Die Agrarier und ihr teures Vollkaskosystem

Was immer passiert, zahlen sollen andere.

Die Bauern verlangen also volle „Kompensation“ für mögliche Einbußen aus den Russland-Sanktionen. Und sie werden sie wohl bekommen. Es sei ihnen vergönnt, zumal ja offenbar bestehende Töpfe angezapft werden können und zumindest in diesem Fall wenig zusätzliches Steuergeld fließen muss.

Der sofortige europaweite Aufschrei der Bauernvertreter zeigt allerdings, wie weit sich diese vom Steuerzahler schwerst alimentierte Branche schon von der Marktwirtschaft wegbewegt hat: Was immer passiert, zahlen sollen andere. Hier hat sich eine steuerzahleralimentierte Vollkaskomentalität etabliert, die jedem Wirtschaftsverständnis Hohn spricht. Oder kann sich jemand ein derartiges Verhalten in anderen Sektoren vorstellen? Kriegt beispielsweise die AUA auch sofortige „Kompensation“, wenn sie nach Tokio nicht mehr über Sibirien fliegen darf?
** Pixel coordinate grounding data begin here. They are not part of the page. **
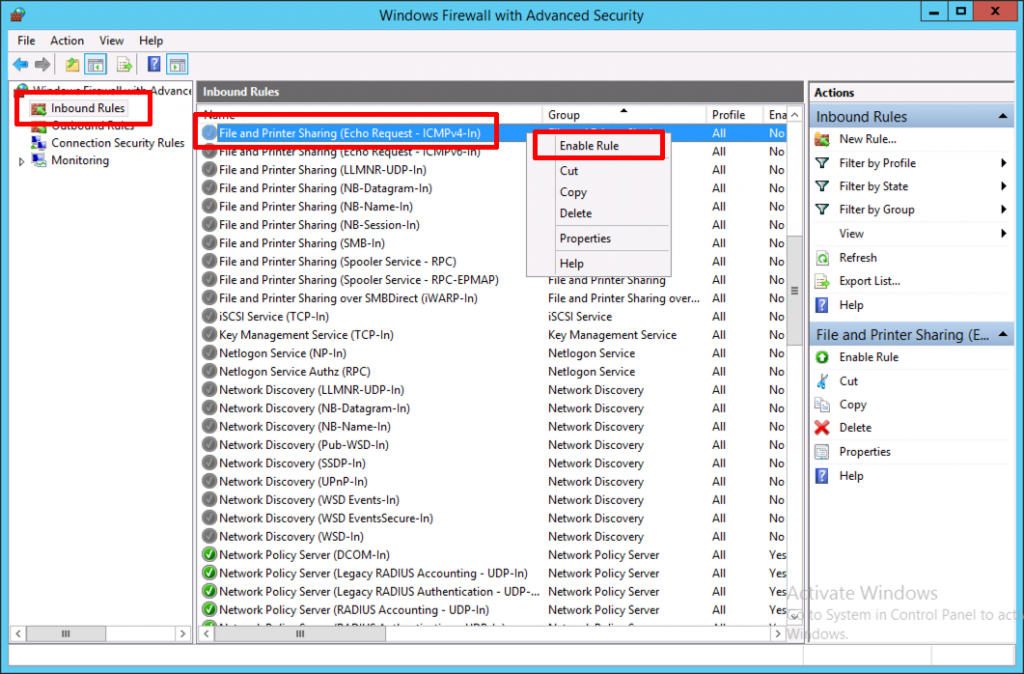Click the Back navigation arrow
This screenshot has width=1024, height=674.
click(x=19, y=64)
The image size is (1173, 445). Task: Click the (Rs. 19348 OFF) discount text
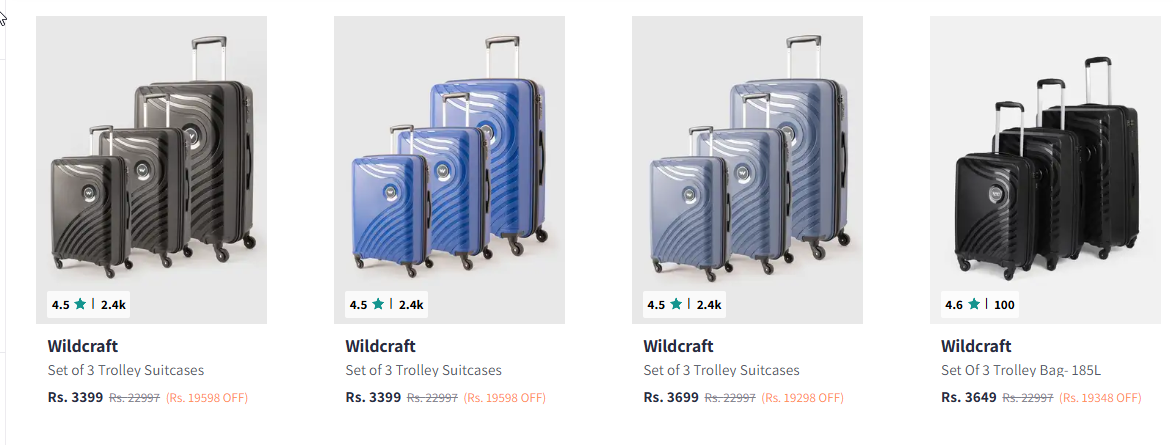point(1101,398)
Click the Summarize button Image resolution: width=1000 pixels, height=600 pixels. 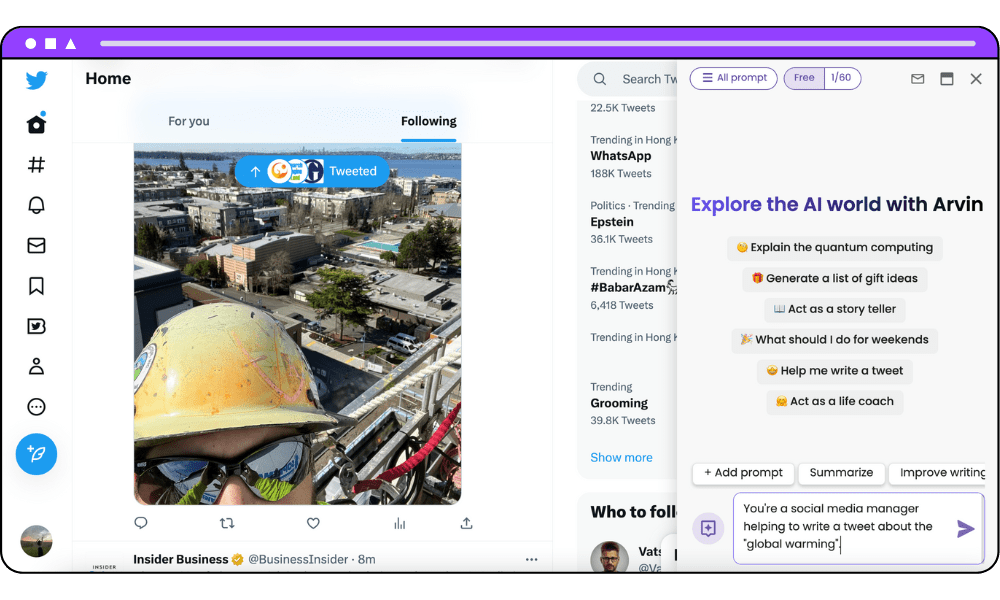pyautogui.click(x=841, y=473)
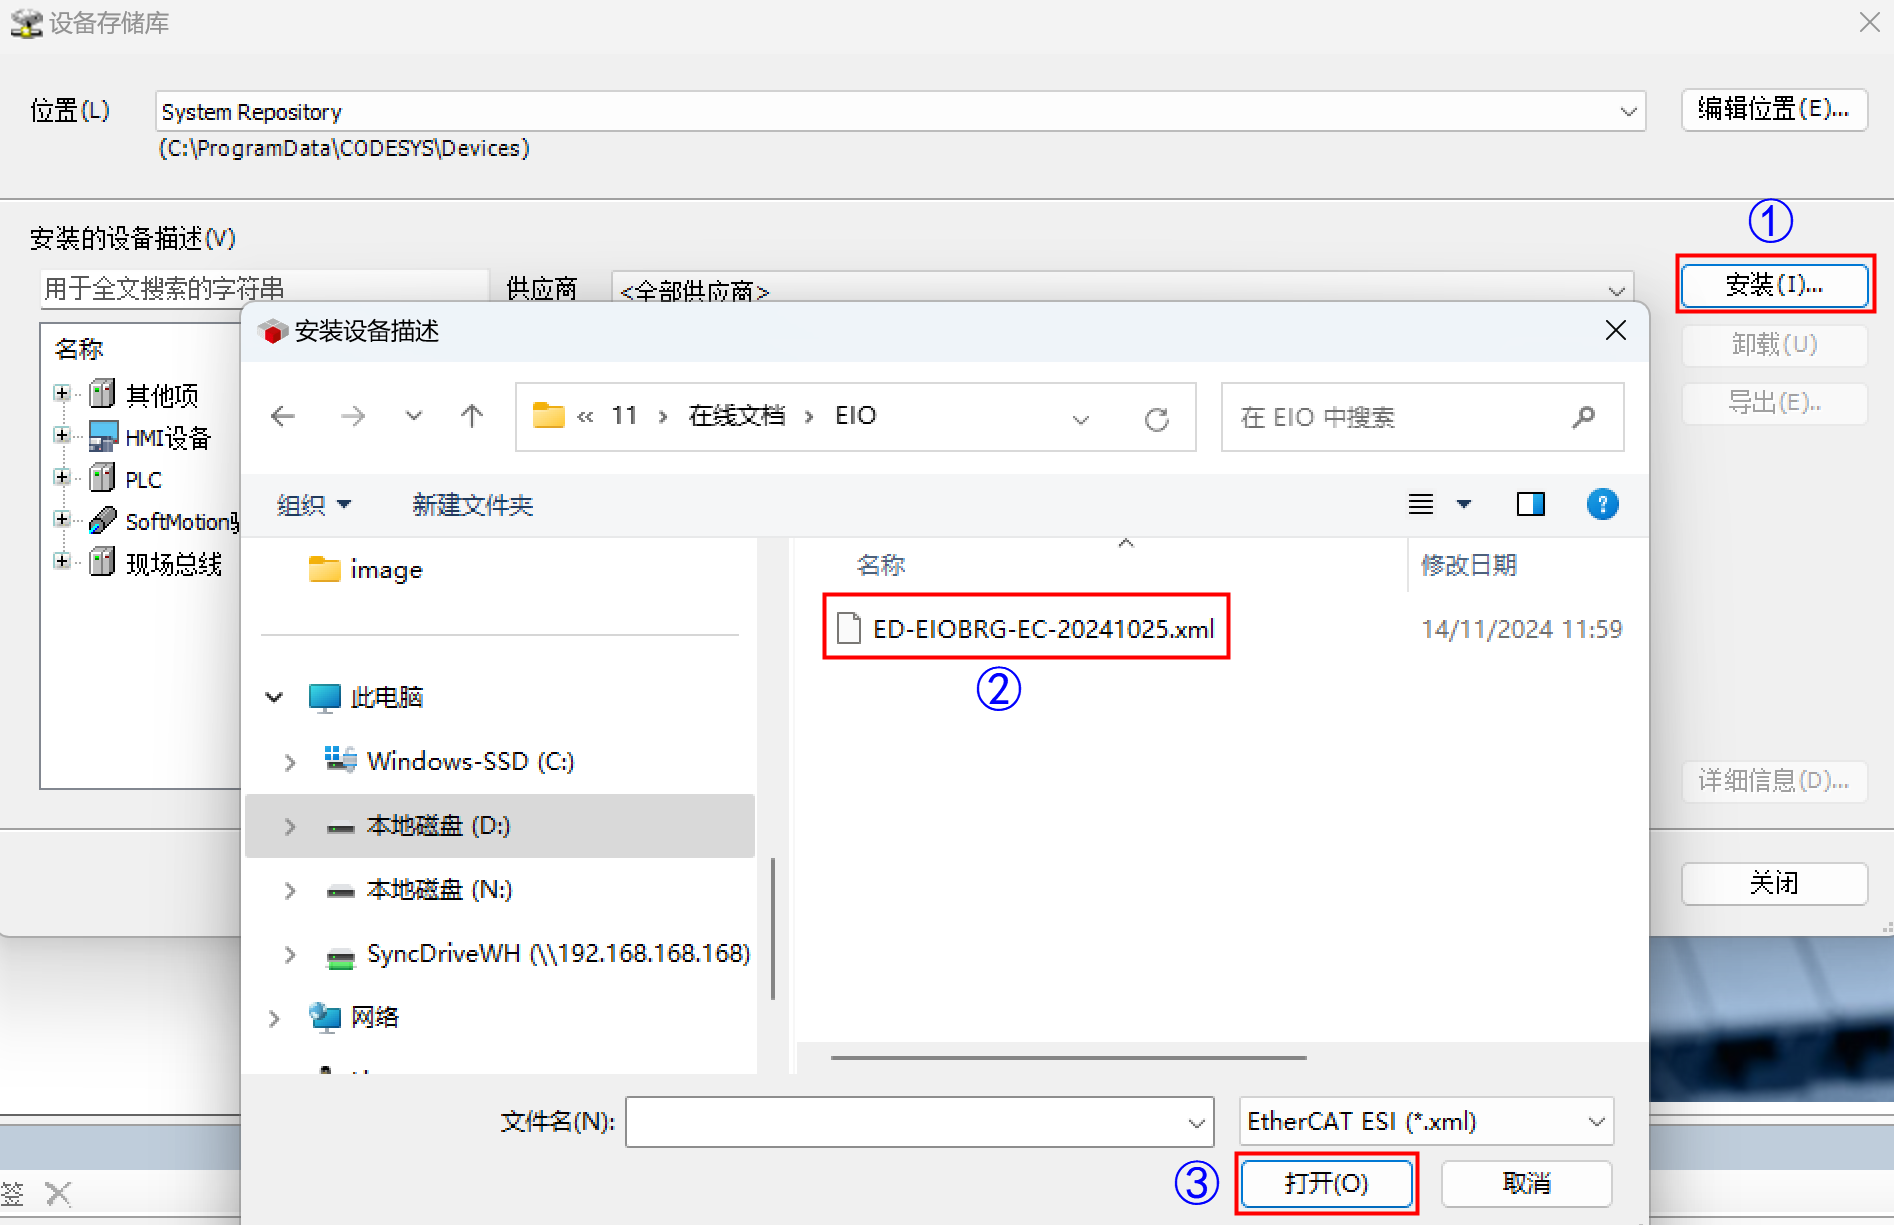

Ganz nebenbei: Ein Blick auf den Verbraucherpreisindex zeigt, dass Nahrungsmittel in den vergangenen Jahren die ganz großen Inflationstreiber waren. Die Gruppe „Nahrungsmittel und nicht alkoholische Getränke“ hat sich seit 2010 wesentlich stärker verteuert als das Gesamtpreisniveau und sogar stärker als die Gruppe „Wohnen und Energie“.

Wenn dieser Preisschub durch die Russland-Sanktionen jetzt eingebremst wird, dann ist das aus Konsumentensicht eine eher erfreuliche Entwicklung. Und wenn, was abzusehen ist, die Agrarier neue Absatzmärkte für ihre Produkte gefunden haben, werden die Preise ohnehin wieder anziehen. Ich nehme an, die Agrarier verstehen, dass wir Konsumenten dann Kompensation für überzogene Preisanhebungen verlangen müssen.